Saved entries:
● ● ● ●

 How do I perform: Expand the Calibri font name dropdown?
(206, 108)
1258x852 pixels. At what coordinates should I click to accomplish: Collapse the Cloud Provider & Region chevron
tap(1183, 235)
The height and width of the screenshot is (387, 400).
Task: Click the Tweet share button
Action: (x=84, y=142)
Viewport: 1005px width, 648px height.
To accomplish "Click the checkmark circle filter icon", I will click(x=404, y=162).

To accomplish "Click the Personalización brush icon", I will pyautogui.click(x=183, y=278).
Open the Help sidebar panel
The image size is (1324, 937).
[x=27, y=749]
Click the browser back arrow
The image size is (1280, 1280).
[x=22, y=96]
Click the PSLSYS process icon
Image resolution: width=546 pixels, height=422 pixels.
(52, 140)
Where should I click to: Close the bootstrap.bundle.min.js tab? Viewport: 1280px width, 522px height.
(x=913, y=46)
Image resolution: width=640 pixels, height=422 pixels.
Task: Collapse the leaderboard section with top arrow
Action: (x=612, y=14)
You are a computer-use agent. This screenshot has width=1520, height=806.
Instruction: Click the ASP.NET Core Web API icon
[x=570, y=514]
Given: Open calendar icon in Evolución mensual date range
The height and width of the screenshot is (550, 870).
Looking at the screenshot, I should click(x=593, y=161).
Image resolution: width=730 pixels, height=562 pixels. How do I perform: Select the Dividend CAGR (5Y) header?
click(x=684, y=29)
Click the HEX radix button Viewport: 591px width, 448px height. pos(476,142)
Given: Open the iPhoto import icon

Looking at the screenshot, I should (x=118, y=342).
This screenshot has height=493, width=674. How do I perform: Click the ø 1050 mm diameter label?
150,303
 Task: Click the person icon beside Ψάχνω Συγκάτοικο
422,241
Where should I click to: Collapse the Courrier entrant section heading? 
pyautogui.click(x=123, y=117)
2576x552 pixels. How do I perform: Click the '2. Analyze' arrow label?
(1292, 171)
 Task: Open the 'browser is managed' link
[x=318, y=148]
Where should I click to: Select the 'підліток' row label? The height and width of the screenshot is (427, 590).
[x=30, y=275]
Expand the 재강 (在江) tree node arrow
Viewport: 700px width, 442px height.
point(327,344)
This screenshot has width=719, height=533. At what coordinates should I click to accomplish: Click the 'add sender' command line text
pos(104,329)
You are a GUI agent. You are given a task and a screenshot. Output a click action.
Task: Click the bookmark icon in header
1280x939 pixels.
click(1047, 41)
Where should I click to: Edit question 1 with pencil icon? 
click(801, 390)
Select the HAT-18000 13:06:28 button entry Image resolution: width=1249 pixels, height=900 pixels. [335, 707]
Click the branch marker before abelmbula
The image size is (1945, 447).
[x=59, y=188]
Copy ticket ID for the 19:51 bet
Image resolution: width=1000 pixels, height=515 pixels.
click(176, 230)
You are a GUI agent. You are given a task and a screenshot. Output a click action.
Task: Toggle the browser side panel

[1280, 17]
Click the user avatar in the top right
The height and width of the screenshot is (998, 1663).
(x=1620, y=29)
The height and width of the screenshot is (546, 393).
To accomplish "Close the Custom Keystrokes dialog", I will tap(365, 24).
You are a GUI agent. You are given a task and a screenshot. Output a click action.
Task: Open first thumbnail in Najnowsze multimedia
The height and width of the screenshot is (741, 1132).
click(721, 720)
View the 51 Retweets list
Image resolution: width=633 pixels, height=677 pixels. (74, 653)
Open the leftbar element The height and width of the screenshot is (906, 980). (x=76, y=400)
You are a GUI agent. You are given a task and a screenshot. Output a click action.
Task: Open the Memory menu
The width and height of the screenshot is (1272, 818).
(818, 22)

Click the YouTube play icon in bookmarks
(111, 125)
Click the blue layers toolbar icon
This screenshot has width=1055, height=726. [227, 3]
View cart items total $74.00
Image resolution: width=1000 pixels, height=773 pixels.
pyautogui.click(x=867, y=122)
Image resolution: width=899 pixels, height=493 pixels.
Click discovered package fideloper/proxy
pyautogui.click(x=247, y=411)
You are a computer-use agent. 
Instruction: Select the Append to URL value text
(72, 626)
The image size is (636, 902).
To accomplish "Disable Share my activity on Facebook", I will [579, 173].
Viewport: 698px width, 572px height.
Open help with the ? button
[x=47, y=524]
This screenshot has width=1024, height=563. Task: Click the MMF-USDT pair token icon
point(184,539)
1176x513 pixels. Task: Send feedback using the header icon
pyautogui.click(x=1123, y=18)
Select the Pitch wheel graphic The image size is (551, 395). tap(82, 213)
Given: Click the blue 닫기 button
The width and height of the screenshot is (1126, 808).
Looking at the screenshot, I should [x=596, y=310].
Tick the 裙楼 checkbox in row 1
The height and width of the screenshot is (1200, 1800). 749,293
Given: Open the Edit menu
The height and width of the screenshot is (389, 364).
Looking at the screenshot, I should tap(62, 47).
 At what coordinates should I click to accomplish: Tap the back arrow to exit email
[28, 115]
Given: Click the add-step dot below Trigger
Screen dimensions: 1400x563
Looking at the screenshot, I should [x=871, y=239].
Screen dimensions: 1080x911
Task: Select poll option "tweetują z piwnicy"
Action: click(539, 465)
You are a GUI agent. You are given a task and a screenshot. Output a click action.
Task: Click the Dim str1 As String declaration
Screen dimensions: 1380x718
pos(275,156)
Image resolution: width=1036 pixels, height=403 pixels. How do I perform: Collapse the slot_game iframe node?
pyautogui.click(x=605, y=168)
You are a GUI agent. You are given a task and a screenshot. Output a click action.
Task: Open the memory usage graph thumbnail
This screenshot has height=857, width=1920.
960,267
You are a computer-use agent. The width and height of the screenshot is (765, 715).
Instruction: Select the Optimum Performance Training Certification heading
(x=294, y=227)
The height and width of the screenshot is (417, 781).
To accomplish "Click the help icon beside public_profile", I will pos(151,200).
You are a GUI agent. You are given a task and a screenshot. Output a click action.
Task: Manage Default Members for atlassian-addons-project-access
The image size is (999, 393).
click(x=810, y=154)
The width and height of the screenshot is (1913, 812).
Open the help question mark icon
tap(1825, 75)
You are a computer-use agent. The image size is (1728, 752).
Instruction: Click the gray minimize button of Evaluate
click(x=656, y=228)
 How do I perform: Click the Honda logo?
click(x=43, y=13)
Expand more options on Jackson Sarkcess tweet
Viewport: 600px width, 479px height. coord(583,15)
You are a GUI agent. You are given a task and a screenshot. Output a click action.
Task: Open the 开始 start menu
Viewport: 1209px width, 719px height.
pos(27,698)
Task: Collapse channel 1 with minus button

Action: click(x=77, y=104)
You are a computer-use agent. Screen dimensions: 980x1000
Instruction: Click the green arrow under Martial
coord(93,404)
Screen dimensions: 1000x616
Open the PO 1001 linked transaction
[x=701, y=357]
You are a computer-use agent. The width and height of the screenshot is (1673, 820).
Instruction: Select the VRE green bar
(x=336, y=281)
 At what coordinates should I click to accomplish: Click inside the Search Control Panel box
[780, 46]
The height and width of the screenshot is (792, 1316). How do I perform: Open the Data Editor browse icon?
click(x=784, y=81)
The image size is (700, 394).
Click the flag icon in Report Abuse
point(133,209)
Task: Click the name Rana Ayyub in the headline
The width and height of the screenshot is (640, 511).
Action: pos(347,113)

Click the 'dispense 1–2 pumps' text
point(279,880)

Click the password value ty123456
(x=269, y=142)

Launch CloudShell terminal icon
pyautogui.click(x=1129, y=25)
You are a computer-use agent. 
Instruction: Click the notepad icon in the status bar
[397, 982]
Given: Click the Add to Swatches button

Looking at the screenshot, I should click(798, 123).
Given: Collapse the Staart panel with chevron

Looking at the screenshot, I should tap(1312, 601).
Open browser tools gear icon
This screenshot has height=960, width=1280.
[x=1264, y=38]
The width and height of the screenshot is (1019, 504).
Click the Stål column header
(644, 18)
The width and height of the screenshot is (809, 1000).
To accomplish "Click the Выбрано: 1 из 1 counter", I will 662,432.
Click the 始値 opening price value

● ● ● ●

▸ Work instruction
Could you print, word for word, the line containing "The width and height of the screenshot is (809, 1000)." and every line after it through the end of the records, and nothing else?

▸ Result of the task
The width and height of the screenshot is (809, 1000).
To accomplish "Click the Выбрано: 1 из 1 counter", I will 662,432.
Click the 始値 opening price value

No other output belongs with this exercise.